When I left work this morning, I took an Uber home. I was going to walk like I did yesterday, but the laziness got the better of me and I got a car instead. Work was fine, same old same old, watching the tire fire burn from my balcony perch. But there was an anticipatory feeling all day that as soon as I left the building, I’d be sad again. There’d be no joints waiting for me at home. All I’d have is myself. I really didn’t want to feel sad, either. I was hoping I’d peel away from it. But in that Uber, all I could think was, well, I’m no longer of importance to anyone. No one needs me, I fulfilled all my duties today. There’s nothing left for me. I’m flying solo until further notice.
Terrible. That’s not how I wish to speak to myself. It’s been a struggle not to beat myself up all these years for every minor “infraction” I face. I still have trouble, though I feel it’s getting better. But this feeling of not being “needed” never really entered my head. Why would someone think that about themselves?
Well, maybe the truth is we don’t need anyone else. Not all the time, anyway. It’s nice to feel needed in certain situations, but do we actually physically need another person to always be there? I’m not talking about life-or-death caretaker scenarios. I’m talking about “needing” someone, or something, in your life. Is it really that crazy to say we merely want people around us, and don’t necessarily need them to be?

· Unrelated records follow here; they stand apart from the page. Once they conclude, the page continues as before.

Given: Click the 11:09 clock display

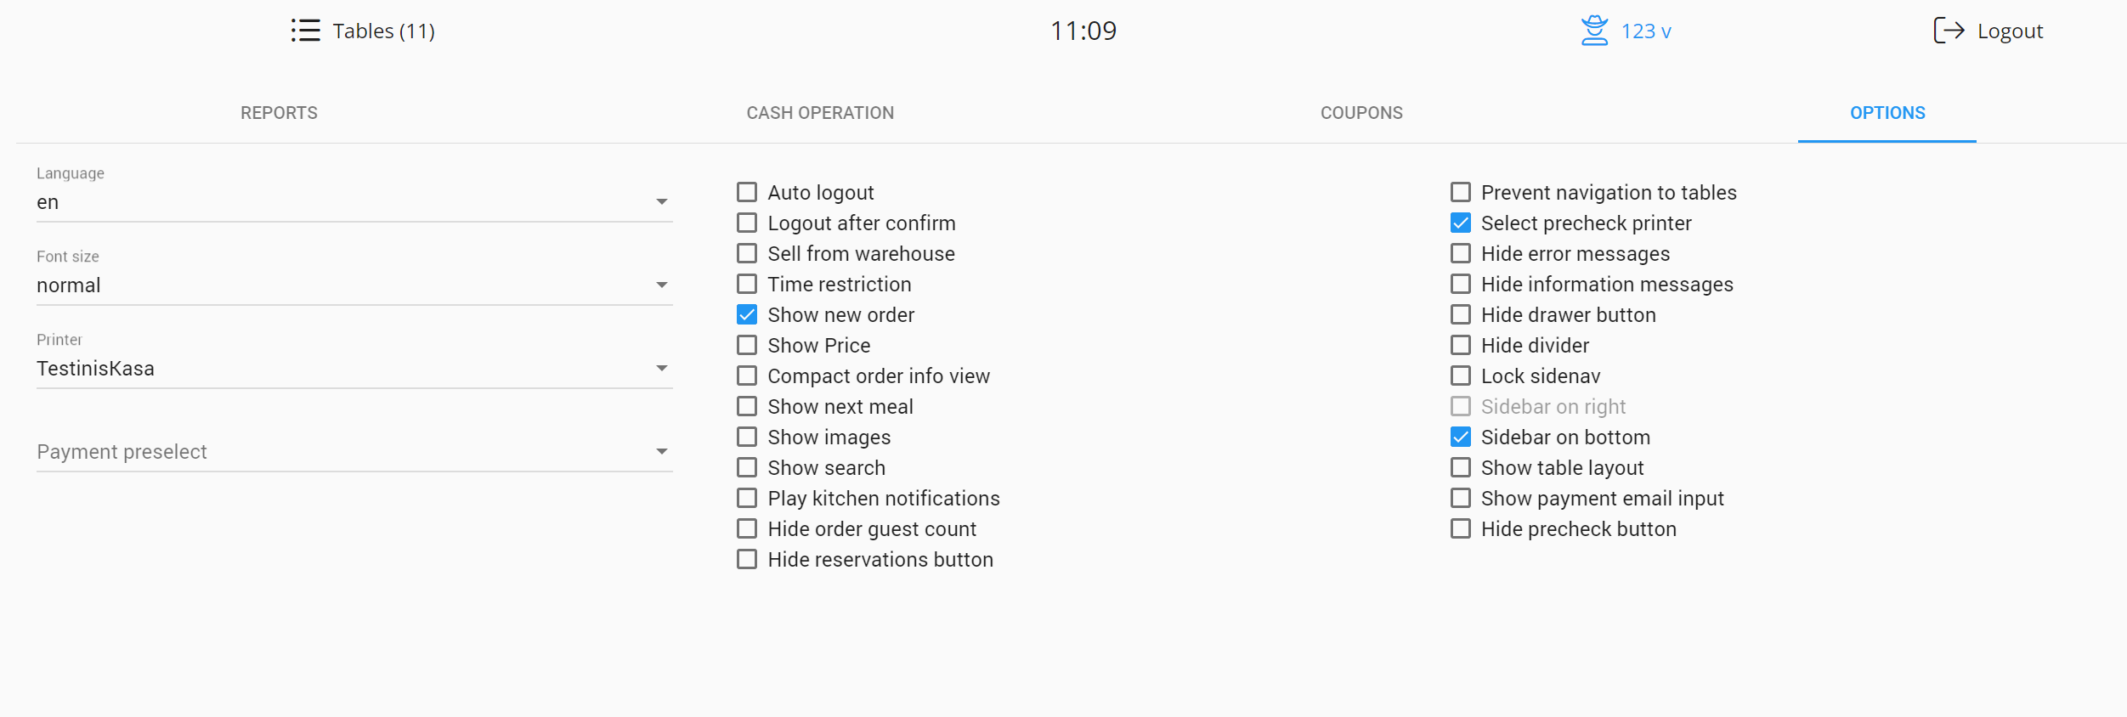Looking at the screenshot, I should (1083, 31).
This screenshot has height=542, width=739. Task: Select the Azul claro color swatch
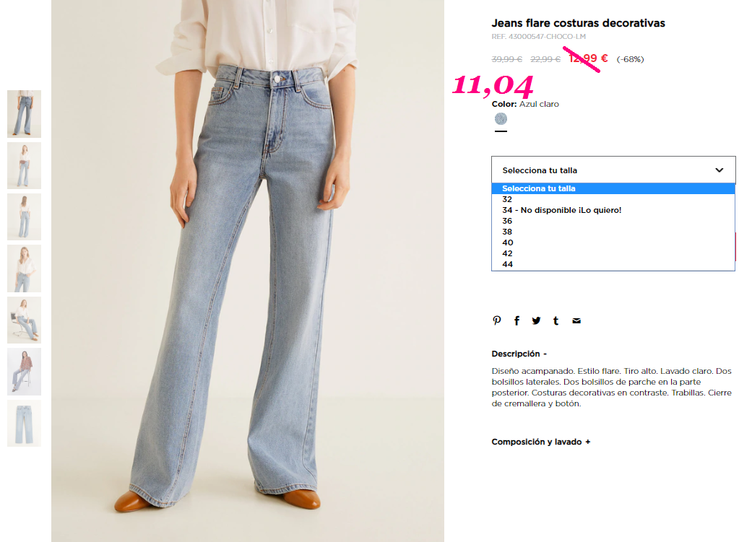click(x=501, y=118)
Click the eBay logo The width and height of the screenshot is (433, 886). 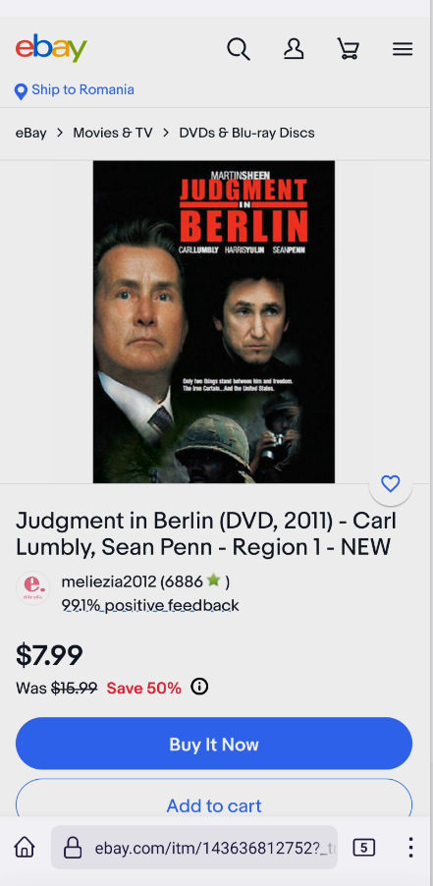[51, 48]
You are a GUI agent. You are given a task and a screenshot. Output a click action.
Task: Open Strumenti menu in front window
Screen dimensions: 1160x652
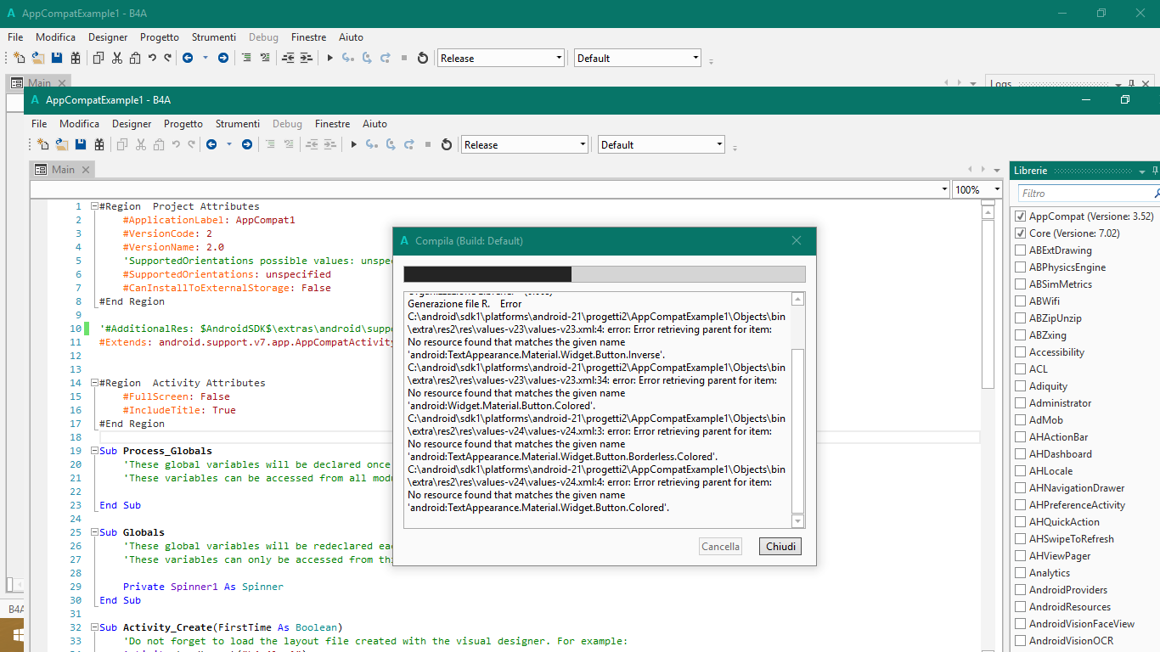coord(237,124)

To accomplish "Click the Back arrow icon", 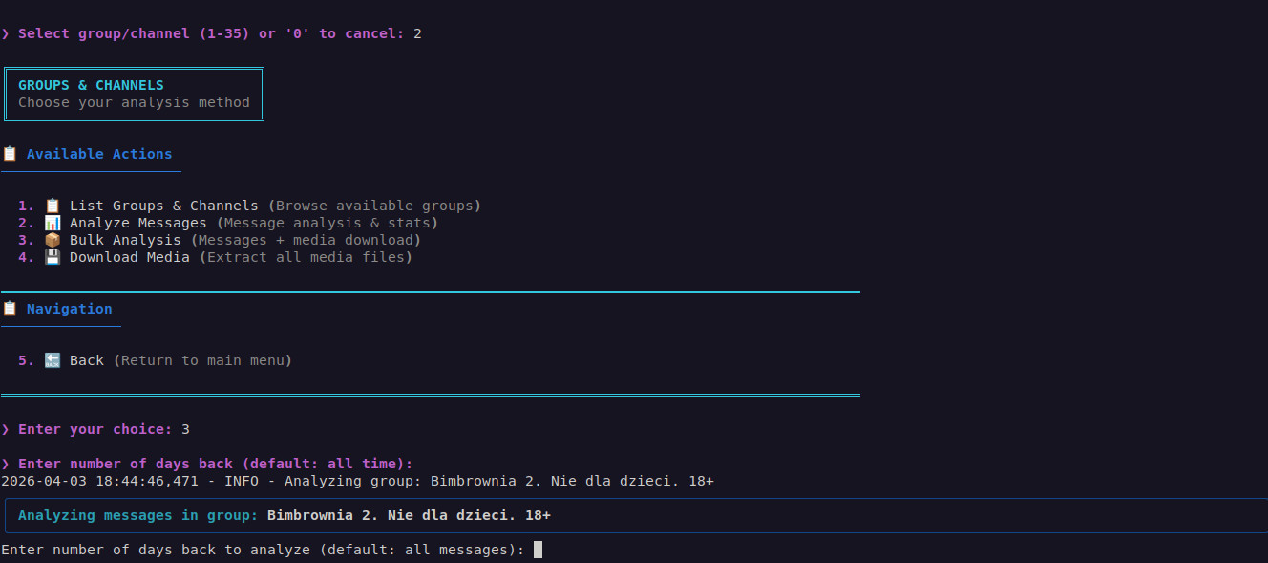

I don’t want to think that no one in the world won’t “need” me someday. My children will need me to take care of them, to keep them safe from harm and help them grow into well-adjusted people. That’s fine. That makes sense. But as we emerge from a gripping global pandemic where we were told we’re all in this together, I’m finding more and more that this “need’ to be around large swathes of people isn’t as prevalent as it once was. It’s just not a need. It’s a want. Sure I want to be out and have fun. Hell, I’d go to a sweaty mosh-pitting club at this point if it means a night out. But, in the end, I don’t really “need” to do anything. I don’t even need to be around anyone. The pandemic tested a lot of limits of friendship I feel, and I think a lot of us discovered what it is we need versus what it is we want. And I guess the real need I’ve found is the need to be needed by me.
Right now, I’m all I’ve got. Even if I find my soulmate, I don’t want him to “need” me to complete him. We’ll complement each other and be happy we’re together, but he won’t need to be with me. He’ll just choose to. And we’ll go from there. But until that day comes, should it ever come, I’ve got to put my needs first. And right now, that only entails the return to me. I need to complete this journey because I said I would. And it needs to come from just me. It’s nice to have a support system and I’m appreciative of that, but it’s not a necessity in order for me to complete it. Something in me has told me for years things are not as “authentic” unless it comes directly from me, only by me. While I’ve found that no longer to be true, I can’t ignore the desire for my own personal journey to salvation. And with the added clarity component, the path ahead of me is opening up in new ways I could only once imagine.
I’m hoping you’ll find your version of this path one day. Maybe if I’m lucky, I’ll get someone to join me on mine. You need not let me know now. Only join if you want to.